After my first child was born, I expected to get home from the hospital and wear all my pre-pregnancy clothes. Instead, I was horrified to discover that I still looked pregnant and had to wear maternity clothes for a few more weeks. I’m an optimist, though, so I took some deep breaths and focused on the basics—nursing my new baby, trying to get some sleep and taking walks.
After about six weeks, I was able to run, do yoga, go to dance class and get back to swimming. Little by little, the weight came off. However, there were other changes I hadn’t anticipated that many women experience.
Here’s the full scoop on your postpartum body and what to expect after you give birth.
Losing the baby weight
Your body worked hard for nine months to support a growing baby, gaining weight gradually. It can take just as long to lose the extra pounds. Many women report a quick drop in weight a few weeks after giving birth, but still others hit plateaus throughout the first months of their babies’ lives. I lost a huge amount of weight both times I gave birth, but it took much longer to lose those last few pounds and to feel like my body looked leaner.
A few of my mom friends—particularly those who have multiple children—have expressed dismay over their slightly softer bellies. Stretched abdominal muscles and weight gain during pregnancy can result in a flabby looking belly. Exercise and a diet full of fruits, vegetables and lean proteins can return that tummy to its pre-pregnancy state, but trust me: Those moms at the pool who look as lean as they were in high school probably work incredibly hard at it.
Simple exercise, like taking the baby for walks or doing yoga together, and simple healthy food rules, like eating fruit first before snacking on anything else and skipping dessert, can help you make quick progress.

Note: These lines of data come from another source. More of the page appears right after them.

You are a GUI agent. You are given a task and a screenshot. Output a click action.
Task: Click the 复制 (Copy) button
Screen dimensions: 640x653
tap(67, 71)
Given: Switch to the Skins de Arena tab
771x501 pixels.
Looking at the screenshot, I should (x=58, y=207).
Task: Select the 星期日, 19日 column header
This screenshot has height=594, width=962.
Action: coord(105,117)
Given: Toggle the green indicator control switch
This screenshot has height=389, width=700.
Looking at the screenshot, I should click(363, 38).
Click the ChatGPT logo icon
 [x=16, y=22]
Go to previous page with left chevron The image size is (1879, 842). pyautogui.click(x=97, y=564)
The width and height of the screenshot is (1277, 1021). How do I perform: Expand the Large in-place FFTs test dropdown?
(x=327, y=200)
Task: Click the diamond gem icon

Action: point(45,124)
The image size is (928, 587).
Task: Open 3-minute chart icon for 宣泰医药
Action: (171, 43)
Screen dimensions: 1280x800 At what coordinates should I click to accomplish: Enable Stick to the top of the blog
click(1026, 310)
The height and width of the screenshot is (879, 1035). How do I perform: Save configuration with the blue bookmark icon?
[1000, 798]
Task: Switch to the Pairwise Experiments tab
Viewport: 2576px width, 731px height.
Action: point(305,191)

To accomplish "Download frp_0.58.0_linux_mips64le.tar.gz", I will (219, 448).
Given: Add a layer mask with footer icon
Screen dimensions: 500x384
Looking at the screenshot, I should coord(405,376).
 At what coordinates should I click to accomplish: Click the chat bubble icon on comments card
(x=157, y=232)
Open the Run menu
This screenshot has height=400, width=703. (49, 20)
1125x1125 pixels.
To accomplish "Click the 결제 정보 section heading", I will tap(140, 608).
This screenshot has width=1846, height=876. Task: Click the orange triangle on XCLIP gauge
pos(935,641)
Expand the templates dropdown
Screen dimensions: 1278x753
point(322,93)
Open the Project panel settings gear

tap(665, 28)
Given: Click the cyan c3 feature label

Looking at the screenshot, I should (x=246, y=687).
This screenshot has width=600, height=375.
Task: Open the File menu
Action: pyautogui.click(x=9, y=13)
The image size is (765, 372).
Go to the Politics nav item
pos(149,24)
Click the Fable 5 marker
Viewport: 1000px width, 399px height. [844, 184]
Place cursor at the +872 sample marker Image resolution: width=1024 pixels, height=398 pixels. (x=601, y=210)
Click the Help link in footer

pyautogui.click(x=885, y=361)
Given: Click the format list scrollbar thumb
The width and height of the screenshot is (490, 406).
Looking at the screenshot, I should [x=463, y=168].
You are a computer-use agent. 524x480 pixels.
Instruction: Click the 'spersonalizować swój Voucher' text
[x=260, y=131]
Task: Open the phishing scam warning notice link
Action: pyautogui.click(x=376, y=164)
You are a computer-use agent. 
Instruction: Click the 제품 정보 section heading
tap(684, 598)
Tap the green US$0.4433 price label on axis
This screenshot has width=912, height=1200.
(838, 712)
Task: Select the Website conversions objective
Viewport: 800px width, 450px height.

Pregnancy stretches your skin, but genetics also help determine whether you develop stretch marks during pregnancy. Moisturizing with cocoa butter or shea butter a few times a day during and after pregnancy may help, since hydrated skin is more pliant.
Hormonal shifts after pregnancy can cause some of your hair to fall out. If you see actual bald spots, consult your doctor. For more run-of-the-mill shedding, brush gently and consider a haircut (and possibly donating hair to Locks of Love).
Unfortunately, urinary incontinence (leaking) is a fairly common occurrence following vaginal deliveries. Kegel exercises and frequent trips to the restroom are the best ways to deal with this until further studies are conducted on the topic.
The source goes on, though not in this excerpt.